Alcuni record
********************

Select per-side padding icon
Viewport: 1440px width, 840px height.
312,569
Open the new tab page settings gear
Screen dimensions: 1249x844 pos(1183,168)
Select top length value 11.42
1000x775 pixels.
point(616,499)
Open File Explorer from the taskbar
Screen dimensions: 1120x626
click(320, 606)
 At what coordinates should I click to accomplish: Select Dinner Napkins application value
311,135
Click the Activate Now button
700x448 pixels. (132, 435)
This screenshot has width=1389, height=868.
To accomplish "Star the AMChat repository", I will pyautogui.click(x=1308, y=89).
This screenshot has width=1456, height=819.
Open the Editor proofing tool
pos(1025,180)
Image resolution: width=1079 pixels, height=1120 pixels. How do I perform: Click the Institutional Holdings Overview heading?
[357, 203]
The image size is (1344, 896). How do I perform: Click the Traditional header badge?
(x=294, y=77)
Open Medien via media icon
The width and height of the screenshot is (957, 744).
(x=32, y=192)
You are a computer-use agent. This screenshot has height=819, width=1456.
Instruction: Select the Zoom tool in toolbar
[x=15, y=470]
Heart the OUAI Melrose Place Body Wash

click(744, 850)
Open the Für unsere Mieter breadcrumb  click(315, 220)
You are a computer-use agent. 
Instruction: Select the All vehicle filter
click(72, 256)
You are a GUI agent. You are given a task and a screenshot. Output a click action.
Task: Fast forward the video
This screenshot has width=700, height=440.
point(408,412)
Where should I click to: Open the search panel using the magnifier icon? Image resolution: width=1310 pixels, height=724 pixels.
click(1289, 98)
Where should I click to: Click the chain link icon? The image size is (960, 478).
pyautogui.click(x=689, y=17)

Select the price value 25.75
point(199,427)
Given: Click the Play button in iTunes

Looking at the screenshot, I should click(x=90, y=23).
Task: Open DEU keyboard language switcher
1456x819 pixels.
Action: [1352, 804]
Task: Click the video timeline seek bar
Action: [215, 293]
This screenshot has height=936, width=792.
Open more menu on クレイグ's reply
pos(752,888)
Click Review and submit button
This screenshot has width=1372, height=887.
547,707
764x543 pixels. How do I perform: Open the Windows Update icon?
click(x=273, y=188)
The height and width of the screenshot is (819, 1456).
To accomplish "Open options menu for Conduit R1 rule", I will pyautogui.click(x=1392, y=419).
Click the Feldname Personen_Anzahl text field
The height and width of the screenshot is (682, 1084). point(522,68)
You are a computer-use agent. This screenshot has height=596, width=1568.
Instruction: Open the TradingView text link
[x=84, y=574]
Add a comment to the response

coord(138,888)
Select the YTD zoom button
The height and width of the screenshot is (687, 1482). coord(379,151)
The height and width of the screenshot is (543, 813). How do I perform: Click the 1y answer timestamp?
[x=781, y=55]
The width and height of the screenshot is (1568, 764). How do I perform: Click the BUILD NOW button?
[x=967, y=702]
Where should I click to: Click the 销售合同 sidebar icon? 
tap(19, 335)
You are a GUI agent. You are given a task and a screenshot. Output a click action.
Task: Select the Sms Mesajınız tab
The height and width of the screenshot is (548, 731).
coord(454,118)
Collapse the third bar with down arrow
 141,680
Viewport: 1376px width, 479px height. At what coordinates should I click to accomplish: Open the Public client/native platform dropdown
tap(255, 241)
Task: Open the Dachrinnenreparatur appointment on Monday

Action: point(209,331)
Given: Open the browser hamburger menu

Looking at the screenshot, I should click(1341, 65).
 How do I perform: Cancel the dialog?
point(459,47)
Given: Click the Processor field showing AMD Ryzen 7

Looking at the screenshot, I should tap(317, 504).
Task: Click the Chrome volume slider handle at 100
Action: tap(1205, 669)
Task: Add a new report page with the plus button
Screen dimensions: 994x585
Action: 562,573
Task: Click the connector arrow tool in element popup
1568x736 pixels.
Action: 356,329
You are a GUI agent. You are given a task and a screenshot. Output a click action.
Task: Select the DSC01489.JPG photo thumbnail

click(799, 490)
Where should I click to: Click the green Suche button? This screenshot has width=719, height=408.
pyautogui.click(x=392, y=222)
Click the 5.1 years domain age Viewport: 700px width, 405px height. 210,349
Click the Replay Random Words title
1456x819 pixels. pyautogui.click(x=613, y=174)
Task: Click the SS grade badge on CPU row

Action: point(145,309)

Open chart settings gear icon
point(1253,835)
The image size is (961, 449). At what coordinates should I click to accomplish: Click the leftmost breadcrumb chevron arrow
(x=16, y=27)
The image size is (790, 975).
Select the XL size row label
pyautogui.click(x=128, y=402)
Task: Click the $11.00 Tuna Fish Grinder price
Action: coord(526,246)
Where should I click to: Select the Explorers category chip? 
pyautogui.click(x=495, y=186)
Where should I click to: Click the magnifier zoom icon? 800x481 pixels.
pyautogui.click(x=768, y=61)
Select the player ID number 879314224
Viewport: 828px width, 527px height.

********************

# CONSEGNA
Riscrivi tutti i record sostituendo "magnifier" con "magnifying glass" e lasciando invariato tutto il resto.

# SVOLGIMENTO
Select per-side padding icon
Viewport: 1440px width, 840px height.
312,569
Open the new tab page settings gear
Screen dimensions: 1249x844 pos(1183,168)
Select top length value 11.42
1000x775 pixels.
point(616,499)
Open File Explorer from the taskbar
Screen dimensions: 1120x626
click(320, 606)
 At what coordinates should I click to accomplish: Select Dinner Napkins application value
311,135
Click the Activate Now button
700x448 pixels. (132, 435)
This screenshot has width=1389, height=868.
To accomplish "Star the AMChat repository", I will pyautogui.click(x=1308, y=89).
This screenshot has width=1456, height=819.
Open the Editor proofing tool
pos(1025,180)
Image resolution: width=1079 pixels, height=1120 pixels. How do I perform: Click the Institutional Holdings Overview heading?
[357, 203]
The image size is (1344, 896). How do I perform: Click the Traditional header badge?
(x=294, y=77)
Open Medien via media icon
The width and height of the screenshot is (957, 744).
(x=32, y=192)
You are a computer-use agent. This screenshot has height=819, width=1456.
Instruction: Select the Zoom tool in toolbar
[x=15, y=470]
Heart the OUAI Melrose Place Body Wash

click(744, 850)
Open the Für unsere Mieter breadcrumb  click(315, 220)
You are a computer-use agent. 
Instruction: Select the All vehicle filter
click(72, 256)
You are a GUI agent. You are given a task and a screenshot. Output a click action.
Task: Fast forward the video
This screenshot has width=700, height=440.
point(408,412)
Where should I click to: Open the search panel using the magnifying glass icon? Image resolution: width=1310 pixels, height=724 pixels.
click(1289, 98)
Where should I click to: Click the chain link icon? The image size is (960, 478).
pyautogui.click(x=689, y=17)

Select the price value 25.75
point(199,427)
Given: Click the Play button in iTunes

Looking at the screenshot, I should click(x=90, y=23).
Task: Open DEU keyboard language switcher
1456x819 pixels.
Action: [1352, 804]
Task: Click the video timeline seek bar
Action: [215, 293]
This screenshot has height=936, width=792.
Open more menu on クレイグ's reply
pos(752,888)
Click Review and submit button
This screenshot has width=1372, height=887.
547,707
764x543 pixels. How do I perform: Open the Windows Update icon?
click(x=273, y=188)
The height and width of the screenshot is (819, 1456).
To accomplish "Open options menu for Conduit R1 rule", I will pyautogui.click(x=1392, y=419).
Click the Feldname Personen_Anzahl text field
The height and width of the screenshot is (682, 1084). point(522,68)
You are a computer-use agent. This screenshot has height=596, width=1568.
Instruction: Open the TradingView text link
[x=84, y=574]
Add a comment to the response

coord(138,888)
Select the YTD zoom button
The height and width of the screenshot is (687, 1482). coord(379,151)
The height and width of the screenshot is (543, 813). How do I perform: Click the 1y answer timestamp?
[x=781, y=55]
The width and height of the screenshot is (1568, 764). How do I perform: Click the BUILD NOW button?
[x=967, y=702]
Where should I click to: Click the 销售合同 sidebar icon? 
tap(19, 335)
You are a GUI agent. You are given a task and a screenshot. Output a click action.
Task: Select the Sms Mesajınız tab
The height and width of the screenshot is (548, 731).
coord(454,118)
Collapse the third bar with down arrow
 141,680
Viewport: 1376px width, 479px height. At what coordinates should I click to accomplish: Open the Public client/native platform dropdown
tap(255, 241)
Task: Open the Dachrinnenreparatur appointment on Monday

Action: point(209,331)
Given: Open the browser hamburger menu

Looking at the screenshot, I should click(1341, 65).
 How do I perform: Cancel the dialog?
point(459,47)
Given: Click the Processor field showing AMD Ryzen 7

Looking at the screenshot, I should tap(317, 504).
Task: Click the Chrome volume slider handle at 100
Action: tap(1205, 669)
Task: Add a new report page with the plus button
Screen dimensions: 994x585
Action: 562,573
Task: Click the connector arrow tool in element popup
1568x736 pixels.
Action: 356,329
You are a GUI agent. You are given a task and a screenshot. Output a click action.
Task: Select the DSC01489.JPG photo thumbnail

click(799, 490)
Where should I click to: Click the green Suche button? This screenshot has width=719, height=408.
pyautogui.click(x=392, y=222)
Click the 5.1 years domain age Viewport: 700px width, 405px height. 210,349
Click the Replay Random Words title
1456x819 pixels. pyautogui.click(x=613, y=174)
Task: Click the SS grade badge on CPU row

Action: point(145,309)

Open chart settings gear icon
point(1253,835)
The image size is (961, 449). At what coordinates should I click to accomplish: Click the leftmost breadcrumb chevron arrow
(x=16, y=27)
The image size is (790, 975).
Select the XL size row label
pyautogui.click(x=128, y=402)
Task: Click the $11.00 Tuna Fish Grinder price
Action: coord(526,246)
Where should I click to: Select the Explorers category chip? 
pyautogui.click(x=495, y=186)
Where should I click to: Click the magnifying glass zoom icon? 800x481 pixels.
pyautogui.click(x=768, y=61)
Select the player ID number 879314224
Viewport: 828px width, 527px height.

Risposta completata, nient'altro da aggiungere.